17. Metropolis CC - 340 yards - 17 and 18 at this Herbert Strong-boned/Tillie-altered design are probably the single biggest let-down closing duo of an otherwise interesting, well-regarded golf course. Metropolis (once the property home of Century before 1922-23) is not without flaws, but it is high on memorability with a number of inviting heroic vistas and lines of charm. But 17 feels as if you've been dropped into a rabbit hole and ended up at Mosholu in the Bronx... Dead flat and dead straight, this hallway is framed on the left by 10 old trees staggered almost every 30 yards in the rough, while the 90 foot high poles of the OB range nets and 10 more trees guard almost the whole length of the right...the largest of these also intrudes into the edge of the fairway some 250 yards down...just in case you thought you got away with a straight ball.
18. Dunwoodie GC - 155 yards - With the exception of Hudson National's 8th and the Nicklaus renovation of St.
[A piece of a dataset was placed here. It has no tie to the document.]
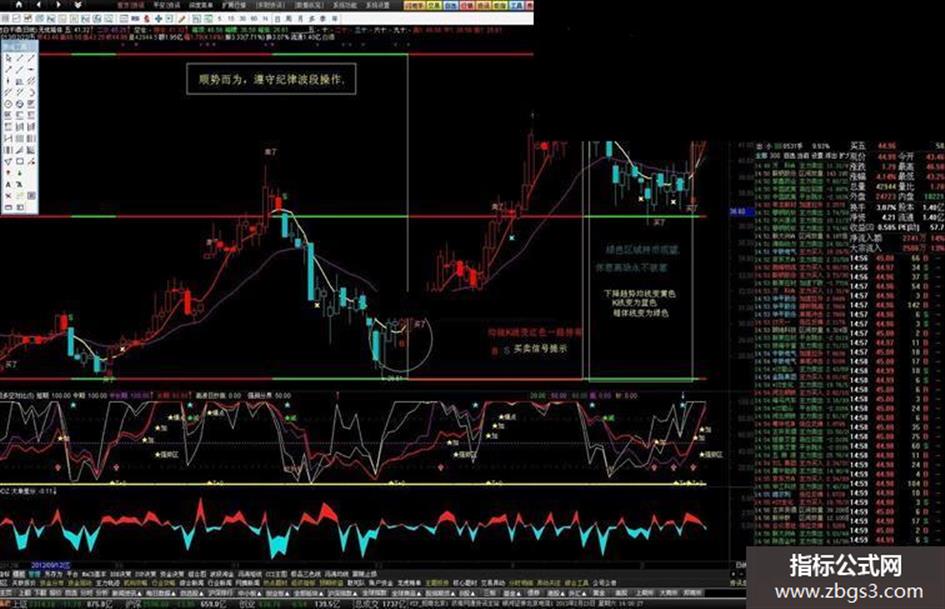Expand the 沪深指数 bottom tab menu

(x=342, y=593)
Andrews since-1897 property, I avoided culling from any but a Golden Age "classic" Westchester course/hole...I truly wanted holes that stunk for Gene Sarazen and our fore-running slashers of the 20s as well as the great multitudes since til today. Until now I also avoided ripping from any of Westchester's 5 classic era munis (Sprain Lake, Maple Moor, Saxon Woods, Mohansic and Dunwoodie - the latter being the oldest property/course of the five)...Until now. This deserves inclusion because it is just about the most boring afterthought hole ever made. I've never been able to determine the first architectural provenance of the Dunwoodie course property which dates to 1904 as a rather-swank Broadway/theater-folk club created to escape what was getting to be a crowded Van Cortlandt Park course. However, for its first 50 years, the 18th was the longest (600 yds) of a lengthy up and back closing stretch of 16 (420) and 17 (515) in the center of the property. When the course was taken over by the county in the mid 1950s, a new clubhouse facility and driving range caused rippling amendments to the route of the back nine, causing the old 18th to be divided into two holes...a 420 yard 17th and this one, which covers the last 160 modestly downhill yards of the old 18th's approach... Almost flat, with a broad nearly featureless green and two banal framing bunkers, there are literally short game areas with more shot interest than this one which feels like a bean bag toss-cum-chip chip shot. During a 1993 summer heatwave, in hardpan conditions (Dunwoodie's seemingly natural muni state) I made a 3 putt par...you get the picture.